More specifically, this round of funding will largely help advance promising new blood cancer treatments, including immunotherapies, genomics, and precision medicine. Some 45 grants will go to early-career scientists.
“Advances in technology have helped bring a deeper understanding of the drivers of cancer, and we are seeing remarkable progress in our quest for cures,” Louis J. DeGennaro, president and CEO of LLS, said in a press release. “Our longtime vision and investment in innovative research is having an impact on patients today.”
The latest batch of LLS-backed multidisciplinary research projects includes efforts to find new ways to help pediatric blood cancer patients. LLS is heading a team of pediatric physicians and scientists to help establish a multi-arm clinical trial to test targeted pediatric acute leukemia therapies. It also plans to invest more than $20 million in childhood cancer research over the next five years.
Researchers in this round also aim to find cures for cancers such as acute myeloid leukemia (AML), myeloma, and lymphoma, and to develop cellular therapies for leukemia, lymphoma, and myeloma patients. Other scientists will explore a transformational approach to fighting cancer called checkpoint inhibitor therapy, which suppresses proteins that enable cancer cells to evade immune systems.
LLS is also funding the development of the next generation of chimeric antigen receptor (CAR) T-cell therapies, including a so-called off-the-shelf version for acute myeloid leukemia that promises to stave off rejection of donor cells.
In addition, several researchers are investigating the connection between aging and the development of AML cells. Others are using an innovative gene-editing tool called CRISPR, in tandem with genetic profiling, to understand how a mutation called DNMT3A leads to AML. Another scientist is using genetic profiling to detect leukemic stem cells in AML.
Some myeloma researchers are testing treatments combining CAR-T and bispecific antibodies (those that target two proteins at once) on patients, while others are testing Venclexta (venetoclax), which is approved for chronic lymphocytic leukemia but not yet for AML.
On the prevention front, LLS-supported researchers are using immuno-positron emission tomography to detect multiple myeloma cells in patients with pre-myeloma conditions, or in post-therapy cells. Also being studied is the relationship among aging, genetic changes, and leukemia.
“Curing cancer will require exceptional scientific minds, bold ideas, forward-looking investors and compassionate philanthropists,” DeGennaro said. “As a patients-first organization, LLS has the ability to bring all of these forces together.”

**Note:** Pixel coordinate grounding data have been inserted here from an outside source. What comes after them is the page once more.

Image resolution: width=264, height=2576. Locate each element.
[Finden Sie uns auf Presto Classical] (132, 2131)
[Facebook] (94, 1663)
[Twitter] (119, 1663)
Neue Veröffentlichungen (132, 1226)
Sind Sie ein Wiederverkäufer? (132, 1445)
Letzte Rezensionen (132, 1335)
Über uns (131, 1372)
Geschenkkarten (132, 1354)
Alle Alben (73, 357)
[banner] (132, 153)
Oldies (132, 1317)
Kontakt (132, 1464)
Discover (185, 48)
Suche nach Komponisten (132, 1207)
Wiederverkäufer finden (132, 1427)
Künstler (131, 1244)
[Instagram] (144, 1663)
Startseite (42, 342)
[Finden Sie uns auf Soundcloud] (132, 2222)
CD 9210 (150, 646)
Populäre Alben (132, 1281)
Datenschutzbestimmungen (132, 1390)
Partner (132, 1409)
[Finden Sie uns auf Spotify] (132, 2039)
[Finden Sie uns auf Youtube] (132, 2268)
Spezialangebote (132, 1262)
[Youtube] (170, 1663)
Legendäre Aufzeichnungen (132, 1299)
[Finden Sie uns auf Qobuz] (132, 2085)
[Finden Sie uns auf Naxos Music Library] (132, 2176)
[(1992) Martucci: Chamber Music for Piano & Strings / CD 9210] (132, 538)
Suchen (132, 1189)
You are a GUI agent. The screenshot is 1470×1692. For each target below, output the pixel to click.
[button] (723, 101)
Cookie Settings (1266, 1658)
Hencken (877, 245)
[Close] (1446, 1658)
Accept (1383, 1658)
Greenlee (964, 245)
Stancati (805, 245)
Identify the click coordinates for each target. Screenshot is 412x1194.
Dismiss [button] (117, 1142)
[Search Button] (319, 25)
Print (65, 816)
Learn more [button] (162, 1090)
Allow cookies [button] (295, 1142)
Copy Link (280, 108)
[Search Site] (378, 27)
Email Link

LLS contributed to the development of 26 of the 32 blood cancer treatments federally approved since 2017, he added.
The organization invests about $6 million annually in its Therapy Acceleration Program, in which it teams up with biotechnology and universities to further the development of promising new treatments.
The world’s largest voluntary health agency dedicated to fighting blood cancer, LLS currently supports roughly 250 international researchers through more than $188 million in multi-year grants. In its nearly 70-year history, the organization has invested more than $1.2 billion in blood cancer research.
In November 2017, the nonprofit, based in Rye Brook, New York, announced $46 million in funding for research at leading medical schools globally, with an emphasis on myeloma and precision medicine. Similarly, in 2016, LLS committed $40.3 million.